Patrick knows that she could never be 'just another driver' after the events of recent years but while 'public Danica' is aware that for her to become Indianapolis' first ever female winner would be a stratospheric moment for the IndyCar Series, 'racing Danica' is trying to see it simply as 50 championship points that would keep her in title contention, as she starts the weekend fifth in the standings, 34 points off the lead.

She wants the Motegi win to be just the start of an even greater story:

"I don't think any pressure is going to compare to what it was like to get a win in. So it's nice to do that and it's nice to not have to answer any questions about when and how and why it hasn't happened

Danica Patrick at speed during practice for the 2008 Indianapolis 500 © LAT

"But you know, our attitude really is just that we'll now start thinking about the championship. It's even more realistic now with having a win and in turn, hopefully more will come and come more easily.

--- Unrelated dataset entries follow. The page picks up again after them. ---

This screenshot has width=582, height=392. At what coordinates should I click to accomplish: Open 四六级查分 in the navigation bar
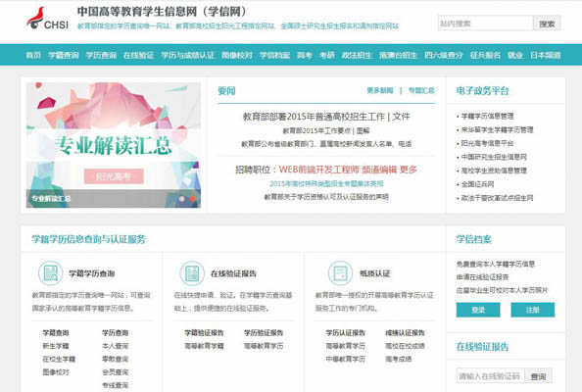tap(444, 55)
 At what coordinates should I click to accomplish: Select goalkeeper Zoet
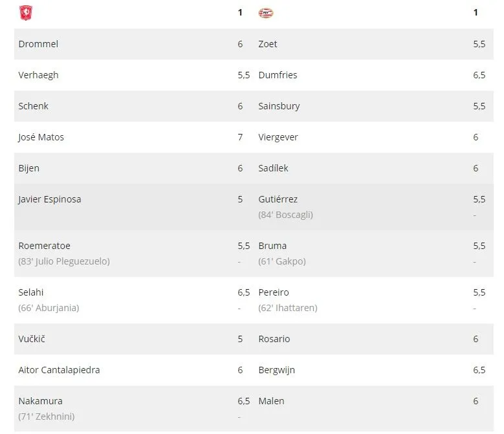268,44
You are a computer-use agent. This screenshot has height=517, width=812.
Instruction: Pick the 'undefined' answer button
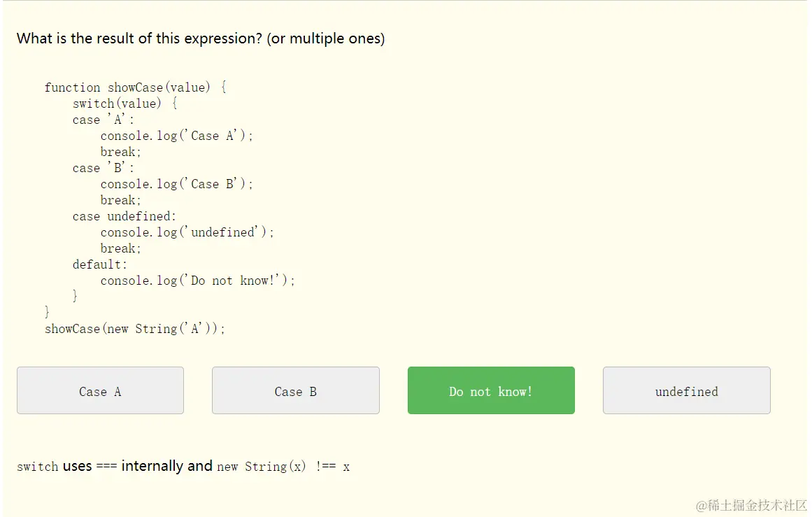[686, 391]
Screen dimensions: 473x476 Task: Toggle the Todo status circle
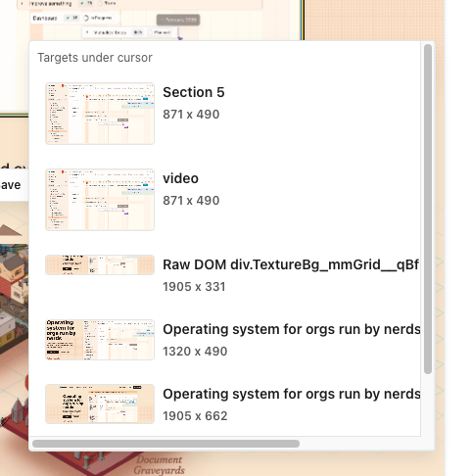[x=100, y=3]
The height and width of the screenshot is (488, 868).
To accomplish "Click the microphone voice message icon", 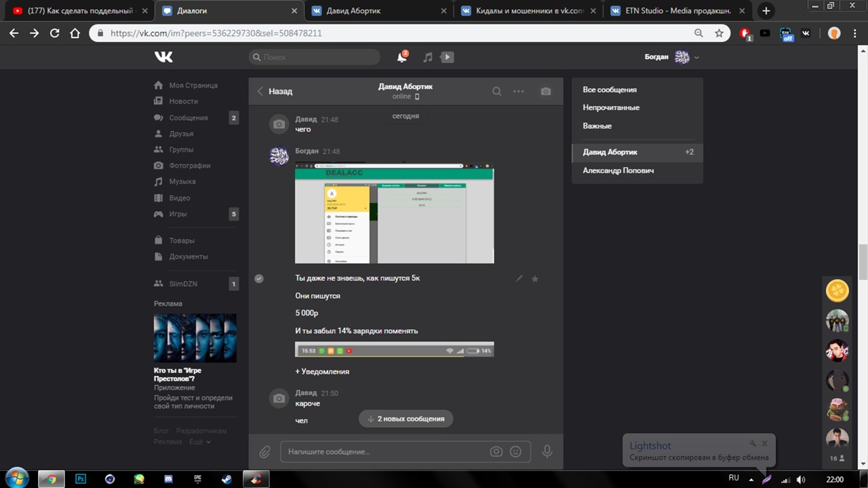I will [547, 452].
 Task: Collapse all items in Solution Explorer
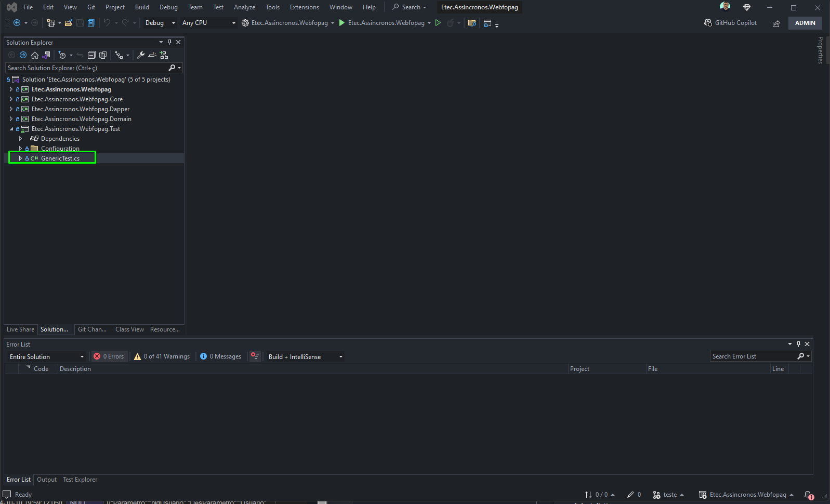point(91,55)
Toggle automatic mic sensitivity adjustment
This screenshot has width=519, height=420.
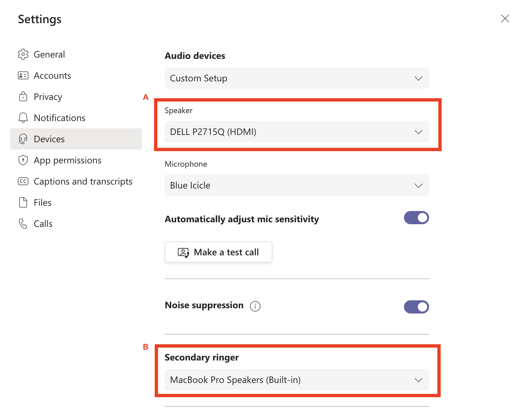coord(416,218)
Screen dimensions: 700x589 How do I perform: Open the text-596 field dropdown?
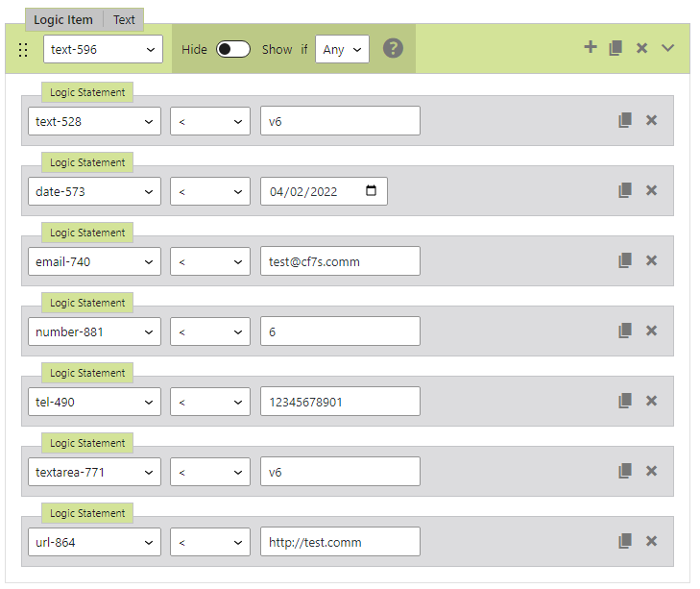[x=103, y=49]
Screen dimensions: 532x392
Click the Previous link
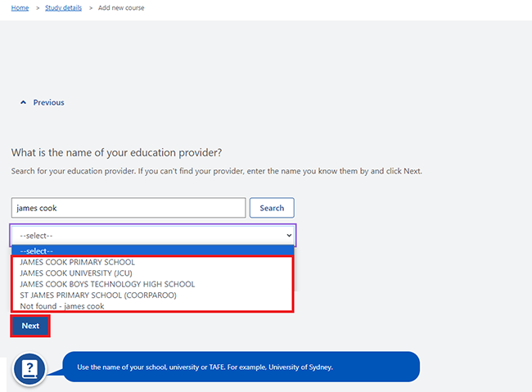click(48, 102)
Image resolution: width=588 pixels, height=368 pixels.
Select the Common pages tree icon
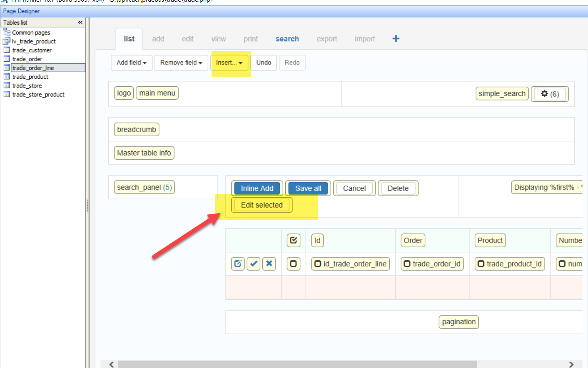[x=7, y=33]
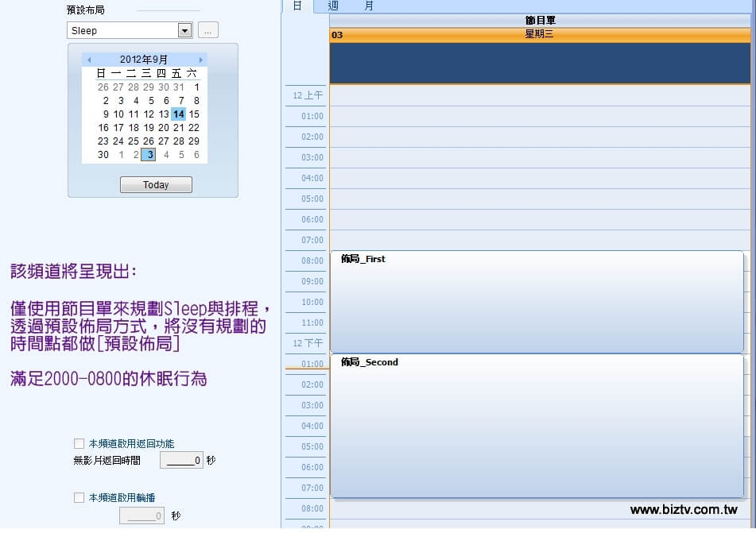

"I've always thought that I was somebody that could compete for a championship, because I'm a consistent driver, and hopefully I'm smart out there. But what I had not done yet was win races, and it really does take wins to win championships.

"It's nice to have that win. It's nice to answer new questions now. That's kind of what that does. But really, it's just good championship points. We, unfortunately, fell out with a mechanical problem at Kansas, so we've got some ground to make up at Indy ..."

The last three Indy winners have used that success as a springboard to the title. It would be a seismic event for motorsport, not just American single seater racing, if Danica Patrick could follow in Wheldon, Sam Hornish and Franchitti's footsteps. This weekend will reveal if she can.